Stored items:
"""

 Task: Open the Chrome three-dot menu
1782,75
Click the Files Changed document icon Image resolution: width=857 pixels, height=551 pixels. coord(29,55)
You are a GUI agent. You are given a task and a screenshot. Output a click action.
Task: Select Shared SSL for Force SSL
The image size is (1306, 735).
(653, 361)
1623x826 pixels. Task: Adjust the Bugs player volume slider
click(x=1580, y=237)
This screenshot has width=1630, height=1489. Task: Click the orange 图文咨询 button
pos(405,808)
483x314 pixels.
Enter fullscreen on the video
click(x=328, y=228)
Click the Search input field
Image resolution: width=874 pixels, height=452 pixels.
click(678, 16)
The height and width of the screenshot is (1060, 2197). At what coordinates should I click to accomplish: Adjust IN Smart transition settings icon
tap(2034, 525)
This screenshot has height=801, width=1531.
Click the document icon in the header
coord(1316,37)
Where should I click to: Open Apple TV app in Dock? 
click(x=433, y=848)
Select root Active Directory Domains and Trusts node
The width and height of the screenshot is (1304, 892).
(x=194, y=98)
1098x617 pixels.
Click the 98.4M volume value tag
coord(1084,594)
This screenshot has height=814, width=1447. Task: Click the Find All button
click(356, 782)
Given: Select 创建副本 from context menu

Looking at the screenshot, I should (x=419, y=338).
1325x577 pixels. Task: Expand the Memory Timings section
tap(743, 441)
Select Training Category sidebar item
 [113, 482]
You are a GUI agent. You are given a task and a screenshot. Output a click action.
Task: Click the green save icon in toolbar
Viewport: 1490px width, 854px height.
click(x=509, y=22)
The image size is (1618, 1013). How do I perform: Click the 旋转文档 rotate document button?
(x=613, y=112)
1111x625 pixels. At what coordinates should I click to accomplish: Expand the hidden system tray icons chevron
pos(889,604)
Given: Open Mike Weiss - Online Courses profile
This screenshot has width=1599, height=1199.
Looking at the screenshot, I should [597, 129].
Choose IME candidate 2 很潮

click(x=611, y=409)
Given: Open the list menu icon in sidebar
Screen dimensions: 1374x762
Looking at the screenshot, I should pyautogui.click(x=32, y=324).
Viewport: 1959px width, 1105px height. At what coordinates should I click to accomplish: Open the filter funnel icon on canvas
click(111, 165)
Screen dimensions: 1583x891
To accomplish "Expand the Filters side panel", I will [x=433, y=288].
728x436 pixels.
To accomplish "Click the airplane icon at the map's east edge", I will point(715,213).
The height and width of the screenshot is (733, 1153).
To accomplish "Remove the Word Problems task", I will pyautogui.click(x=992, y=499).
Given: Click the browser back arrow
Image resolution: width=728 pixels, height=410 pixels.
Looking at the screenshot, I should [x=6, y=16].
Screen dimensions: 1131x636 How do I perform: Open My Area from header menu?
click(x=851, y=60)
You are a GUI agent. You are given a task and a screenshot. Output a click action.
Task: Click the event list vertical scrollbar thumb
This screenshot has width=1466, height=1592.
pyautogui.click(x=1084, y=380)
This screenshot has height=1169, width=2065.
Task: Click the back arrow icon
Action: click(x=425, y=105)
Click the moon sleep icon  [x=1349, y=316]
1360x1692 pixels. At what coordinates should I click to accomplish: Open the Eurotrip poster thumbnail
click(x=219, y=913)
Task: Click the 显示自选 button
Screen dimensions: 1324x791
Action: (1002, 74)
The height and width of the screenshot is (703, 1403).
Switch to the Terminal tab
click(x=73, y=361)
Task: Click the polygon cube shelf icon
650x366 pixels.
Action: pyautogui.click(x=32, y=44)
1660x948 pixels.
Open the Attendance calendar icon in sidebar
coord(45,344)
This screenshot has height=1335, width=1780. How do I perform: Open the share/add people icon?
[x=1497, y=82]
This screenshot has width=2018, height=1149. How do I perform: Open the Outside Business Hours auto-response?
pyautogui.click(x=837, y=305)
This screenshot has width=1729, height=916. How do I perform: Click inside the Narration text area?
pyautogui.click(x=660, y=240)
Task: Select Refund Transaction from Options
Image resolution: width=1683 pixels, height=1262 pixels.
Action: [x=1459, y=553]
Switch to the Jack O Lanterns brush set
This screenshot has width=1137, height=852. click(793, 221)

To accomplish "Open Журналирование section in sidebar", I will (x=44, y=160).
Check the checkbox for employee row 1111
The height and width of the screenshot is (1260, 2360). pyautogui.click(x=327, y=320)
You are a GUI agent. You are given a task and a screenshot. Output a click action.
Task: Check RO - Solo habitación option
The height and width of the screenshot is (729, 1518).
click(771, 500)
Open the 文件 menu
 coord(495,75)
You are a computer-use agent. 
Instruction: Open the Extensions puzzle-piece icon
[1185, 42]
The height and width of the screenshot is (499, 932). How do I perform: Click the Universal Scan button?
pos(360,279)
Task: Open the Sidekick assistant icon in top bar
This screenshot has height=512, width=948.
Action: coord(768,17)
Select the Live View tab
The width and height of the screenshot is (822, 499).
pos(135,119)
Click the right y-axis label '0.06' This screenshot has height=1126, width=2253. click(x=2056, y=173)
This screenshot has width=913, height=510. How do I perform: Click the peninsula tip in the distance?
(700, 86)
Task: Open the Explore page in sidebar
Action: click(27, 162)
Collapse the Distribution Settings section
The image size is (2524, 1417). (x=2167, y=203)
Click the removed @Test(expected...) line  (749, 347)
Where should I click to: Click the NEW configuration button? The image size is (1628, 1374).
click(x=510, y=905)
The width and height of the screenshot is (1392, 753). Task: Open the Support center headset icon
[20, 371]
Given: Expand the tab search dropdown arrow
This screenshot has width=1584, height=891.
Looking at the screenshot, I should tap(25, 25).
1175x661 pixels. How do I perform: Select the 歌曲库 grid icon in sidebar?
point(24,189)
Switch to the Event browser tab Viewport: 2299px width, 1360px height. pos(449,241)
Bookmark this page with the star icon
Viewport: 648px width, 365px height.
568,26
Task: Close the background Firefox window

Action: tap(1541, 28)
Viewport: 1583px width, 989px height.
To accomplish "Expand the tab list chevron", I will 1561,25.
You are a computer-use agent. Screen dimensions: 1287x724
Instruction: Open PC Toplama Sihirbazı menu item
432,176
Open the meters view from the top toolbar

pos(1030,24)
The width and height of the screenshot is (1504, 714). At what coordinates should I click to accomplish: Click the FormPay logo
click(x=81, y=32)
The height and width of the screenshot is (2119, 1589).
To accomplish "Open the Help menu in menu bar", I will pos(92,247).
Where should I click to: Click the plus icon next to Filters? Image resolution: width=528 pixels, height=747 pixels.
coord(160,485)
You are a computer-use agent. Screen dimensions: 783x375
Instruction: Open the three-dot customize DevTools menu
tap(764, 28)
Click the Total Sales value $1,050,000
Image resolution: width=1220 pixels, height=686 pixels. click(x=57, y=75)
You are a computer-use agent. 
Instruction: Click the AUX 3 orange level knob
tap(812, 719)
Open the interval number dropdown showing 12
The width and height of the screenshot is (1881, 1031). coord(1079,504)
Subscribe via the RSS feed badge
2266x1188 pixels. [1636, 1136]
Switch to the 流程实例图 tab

"""

### [Action item]
Lines holding the word "computer" are the answer; copy every one from the records above.

### [Expected output]
You are a computer-use agent. 
You are a computer-use agent. Screen dimensions: 1287x724
You are a computer-use agent. Screen dimensions: 783x375
You are a computer-use agent. 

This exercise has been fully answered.